### PROBLEM STATEMENT
Work out how many lines of the material below contain the word "agent", then write that number alone.

•••

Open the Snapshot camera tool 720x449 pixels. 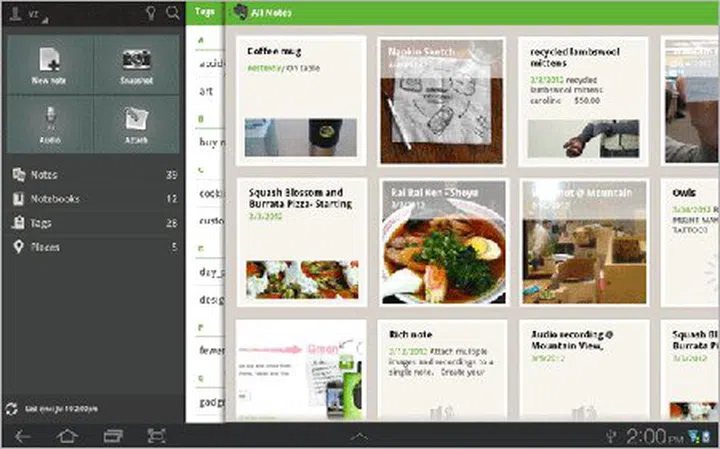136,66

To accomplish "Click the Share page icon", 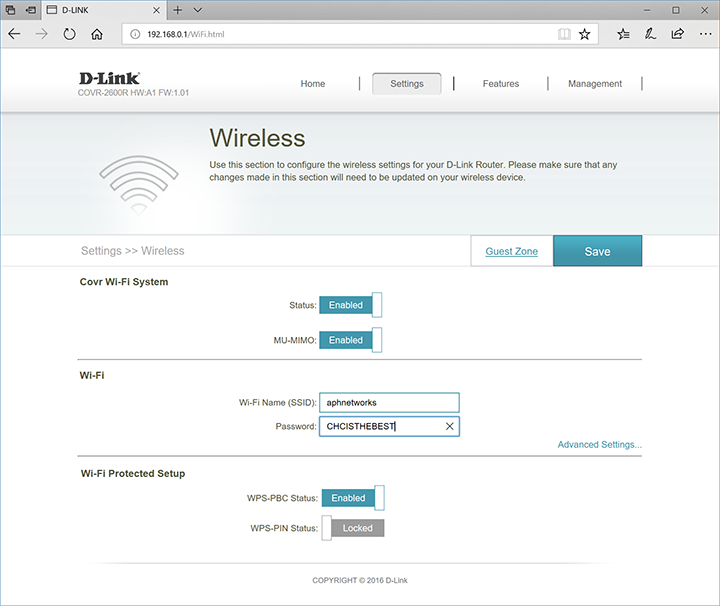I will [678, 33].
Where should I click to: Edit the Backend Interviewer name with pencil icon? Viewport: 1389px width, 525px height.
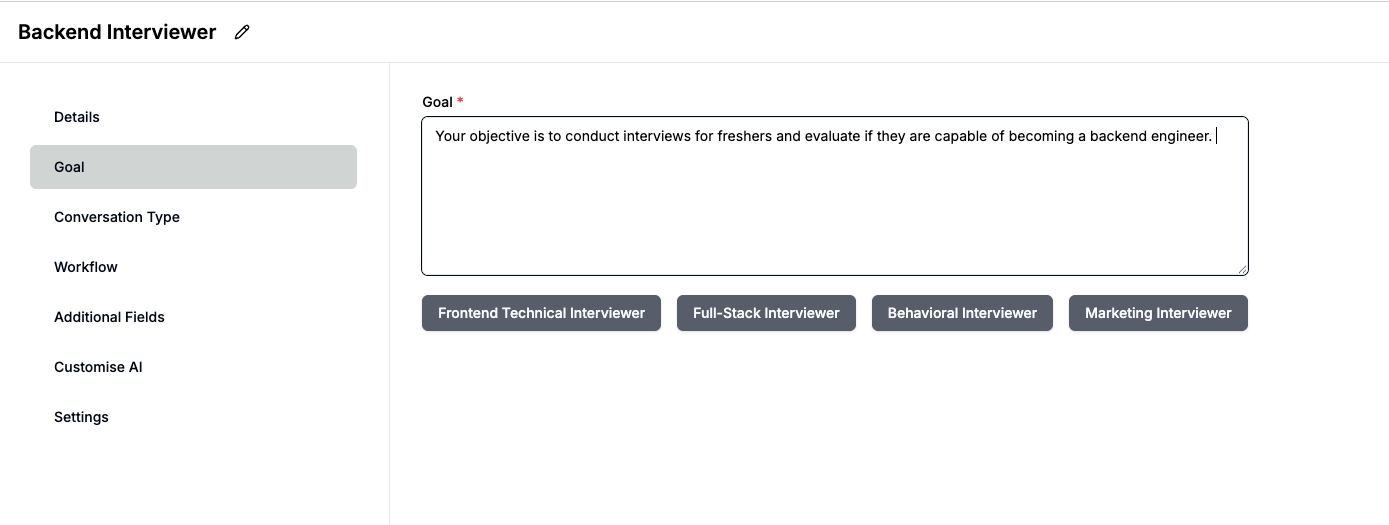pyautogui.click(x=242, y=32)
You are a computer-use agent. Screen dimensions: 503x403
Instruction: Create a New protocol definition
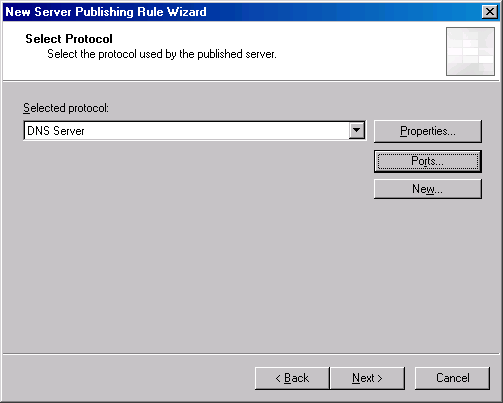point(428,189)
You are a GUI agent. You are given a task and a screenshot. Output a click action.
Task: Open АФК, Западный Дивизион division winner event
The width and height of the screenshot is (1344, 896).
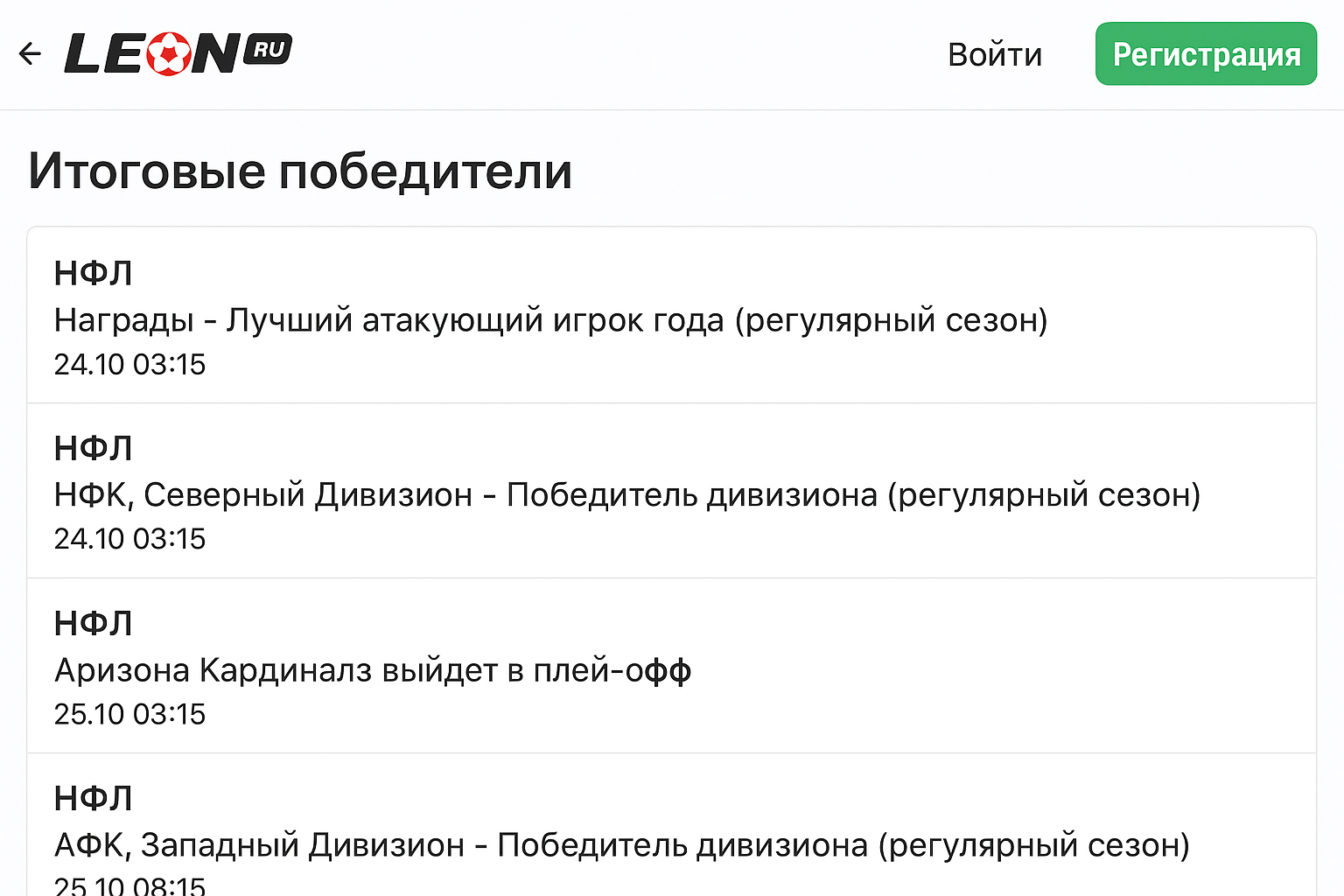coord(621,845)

•••

### TASK OUTPUT
2